Alaska Lien Law Has Something for Everyone, Everything for No One

New construction is once again predominate in the market place and the Alaska lien law and its impact on new construction is worthy of our review.

Prior to 1979, Alaska statutes gave liens for labor and material "super lien" priority, causing problems for lenders and title companies. Because of the "super lien" priority, it was difficult for lenders to establish the lien priority of their Deed of Trust with any certainty, and the issuance of an ALTA policy by a title company was very risky.

Title companies were insuring a lender's long term Deed of Trust as first lien, only to find themselves in court defending the insured against a claim of lien recorded after the transaction was closed and the policy issued.

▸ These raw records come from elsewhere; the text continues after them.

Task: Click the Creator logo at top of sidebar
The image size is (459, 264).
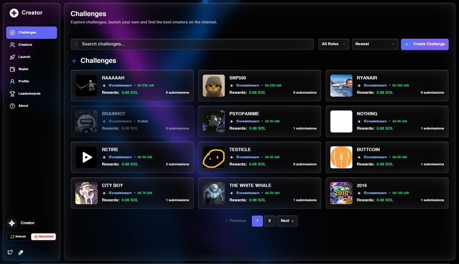Action: 14,13
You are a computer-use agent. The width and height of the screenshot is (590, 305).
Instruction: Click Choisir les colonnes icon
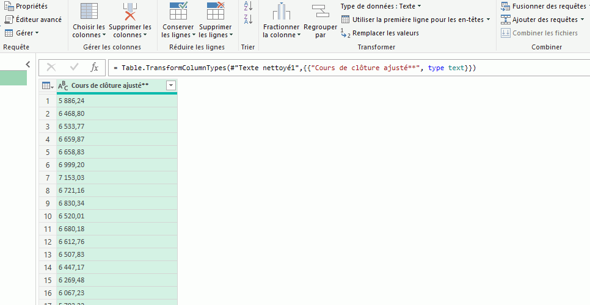89,12
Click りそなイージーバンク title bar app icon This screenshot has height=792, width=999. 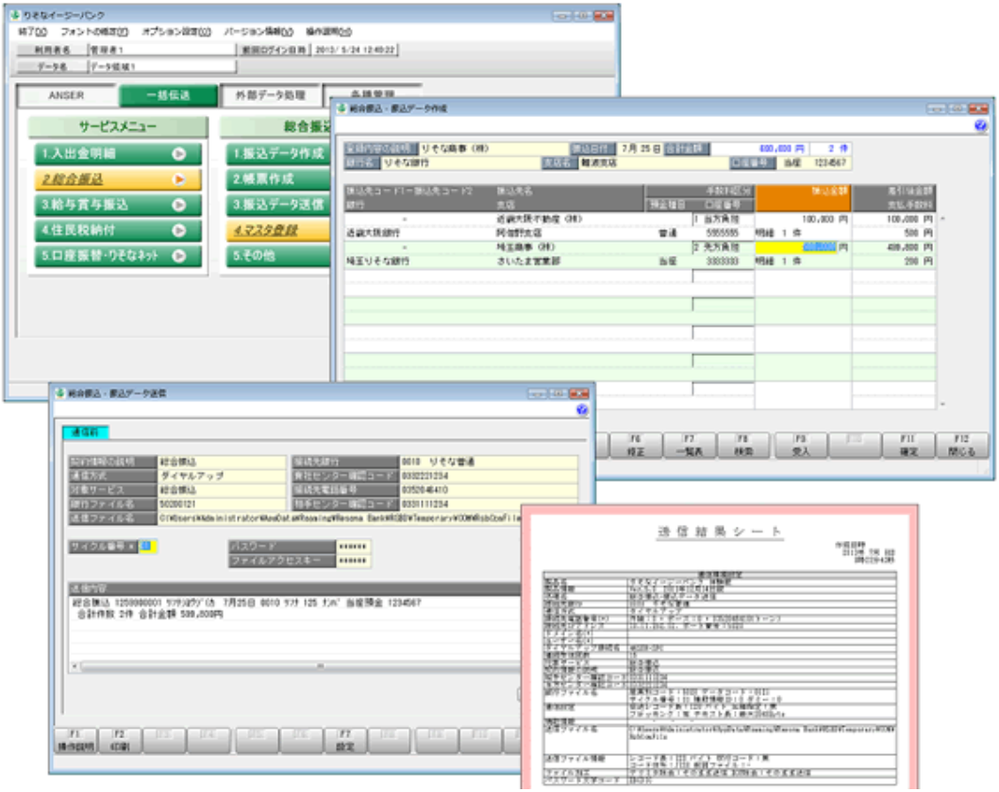pyautogui.click(x=12, y=15)
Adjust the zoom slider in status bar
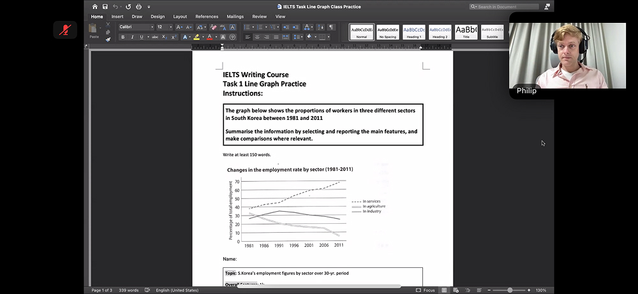638x294 pixels. [x=510, y=290]
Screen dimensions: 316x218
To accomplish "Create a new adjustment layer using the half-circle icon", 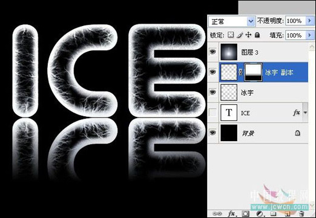I will tap(260, 214).
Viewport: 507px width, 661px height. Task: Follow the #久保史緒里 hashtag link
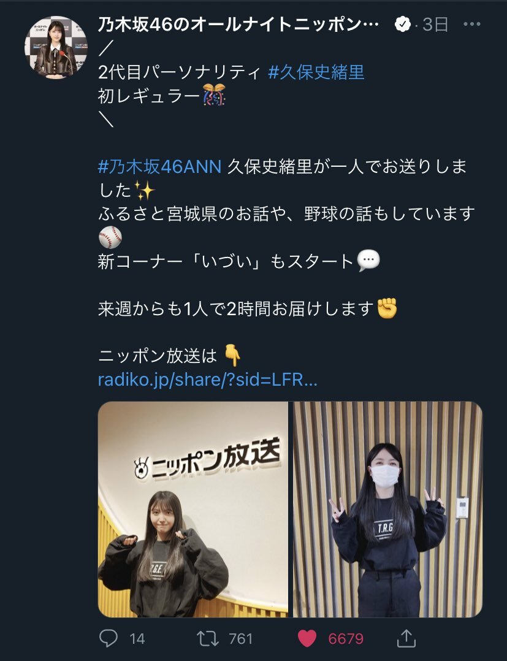click(x=316, y=72)
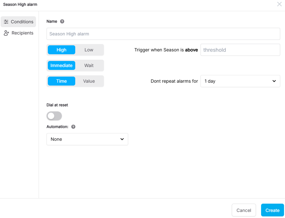Toggle the Dial at reset switch
Viewport: 285px width, 218px height.
[54, 116]
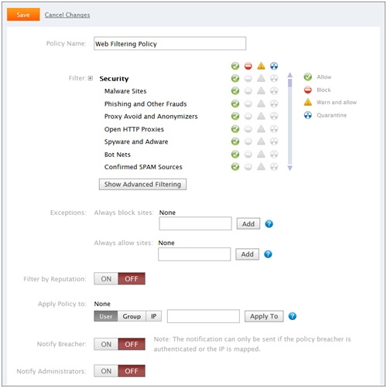387x388 pixels.
Task: Turn Filter by Reputation ON
Action: coord(106,279)
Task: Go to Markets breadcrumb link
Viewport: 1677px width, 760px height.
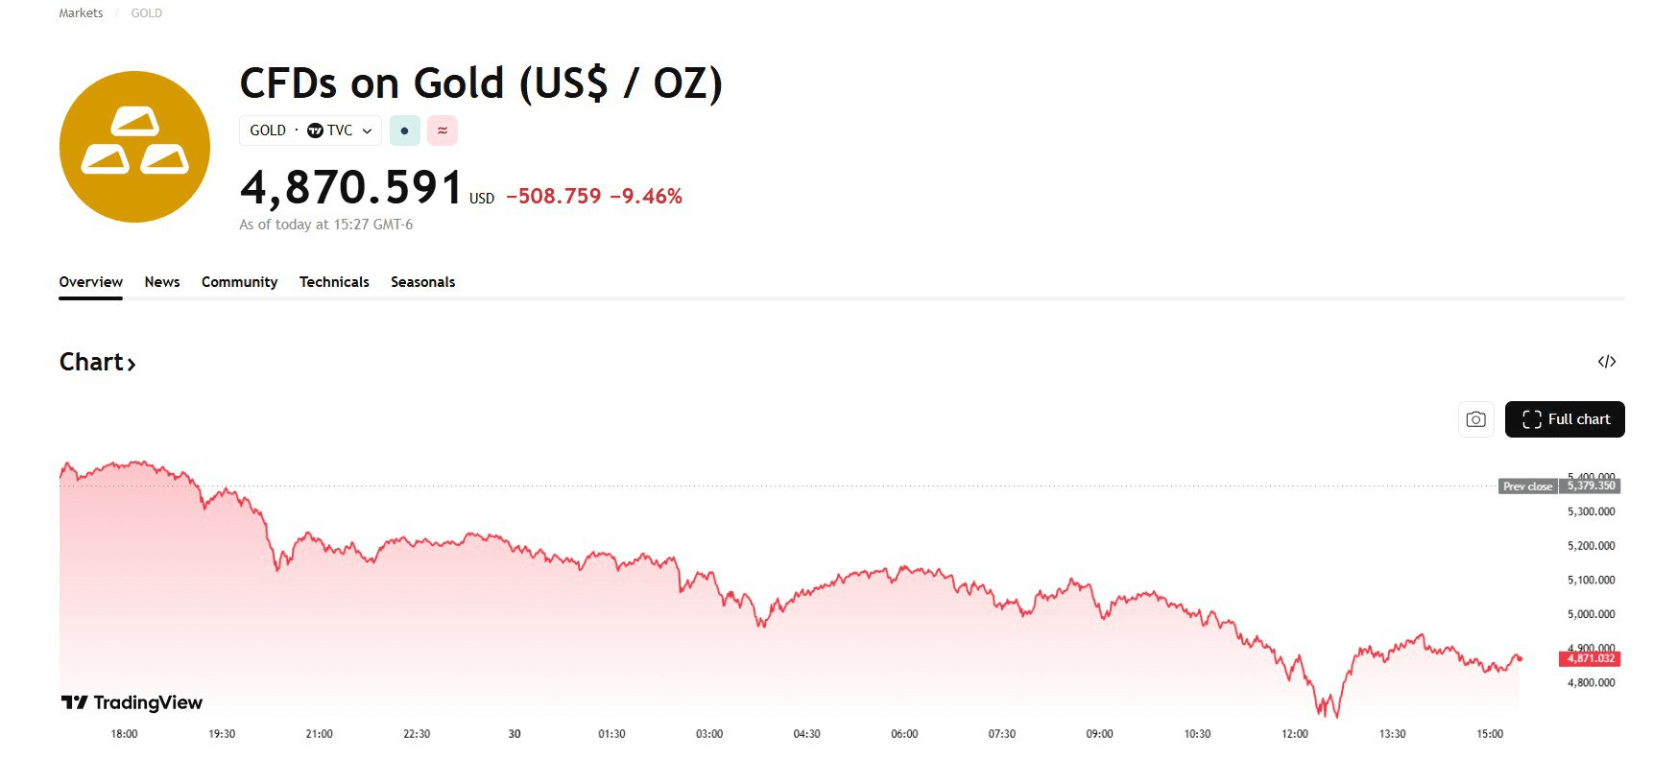Action: click(x=81, y=13)
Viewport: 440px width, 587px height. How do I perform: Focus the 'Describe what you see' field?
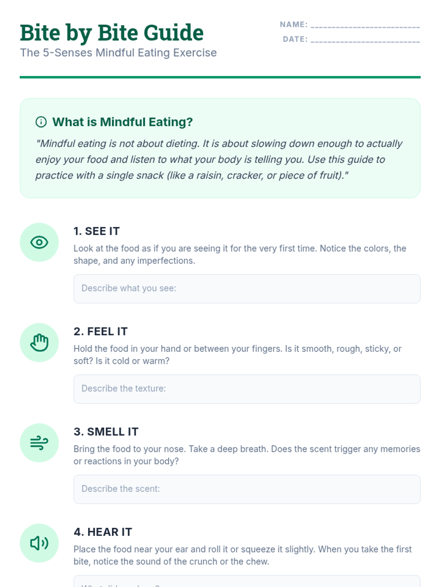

Because of these problems, the State Director of Insurance placed severe restrictions on the issuance of policies that purported to insure against lien rights, and finally ordered title companies to stop issuing the ALTA policy altogether.

This action forced the issue and on August 16, 1979, Senate Bill 739 became effective and amended the existing law. The new lien law is said to be "something for everyone and everything for no one." Lenders and title companies were afforded greater protection by the creation of race recording statutes, and labor and material suppliers were granted new access to construction loan proceeds. The new law provides step-by-step procedures that provide protection for all concerned. Failure to comply voids the entire process, forcing greater accountability of owners, builders, and lenders. If a claimant fails to take steps to declare and enforce his rights to a project within certain time limits, his rights terminate and recourse against the real property vanishes.

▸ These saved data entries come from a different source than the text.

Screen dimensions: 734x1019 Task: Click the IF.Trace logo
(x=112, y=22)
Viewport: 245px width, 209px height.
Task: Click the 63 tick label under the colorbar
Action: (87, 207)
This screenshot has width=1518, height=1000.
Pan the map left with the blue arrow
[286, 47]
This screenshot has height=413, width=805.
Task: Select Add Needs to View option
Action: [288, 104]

The new laws established the race recording statutes which provide that a Deed of Trust recorded before a Notice of Right to Lien or Claim of Lien would take priority over such liens or notices regardless of when labor materials were first supplied. The only exceptions to this would be a lien filed by an individual who actually performs work on a given project.

The supplier's right to lien actually commences on the first day his material is delivered or his labor is performed on a particular building site. He can record his lien at any time from that point to 90 days after he last supplies material or performs the labor. Once the lien is recorded, the claimant has six months to file suit to protect his interest, or he may extend the lien period for an additional six months if he so chooses. However, a claimant's right to foreclose was extended to one year from his initial filing date. Failure to begin foreclosure during that time voided any rights to the property.
The new law also provides for certain steps that can shorten a claimant's right to less than the usual 90 days. This may be accomplished by recording a Notice of Completion.

Once the owner of the property complies with the applicable statutes and records his valid Notice of Completion all potential lien claimants have 15 days to record a Notice of Right to Lien or Claim of Lien instead of the usual 90 days. Failure to record a lien during the 15-day period voids the claimant's right to lien the property.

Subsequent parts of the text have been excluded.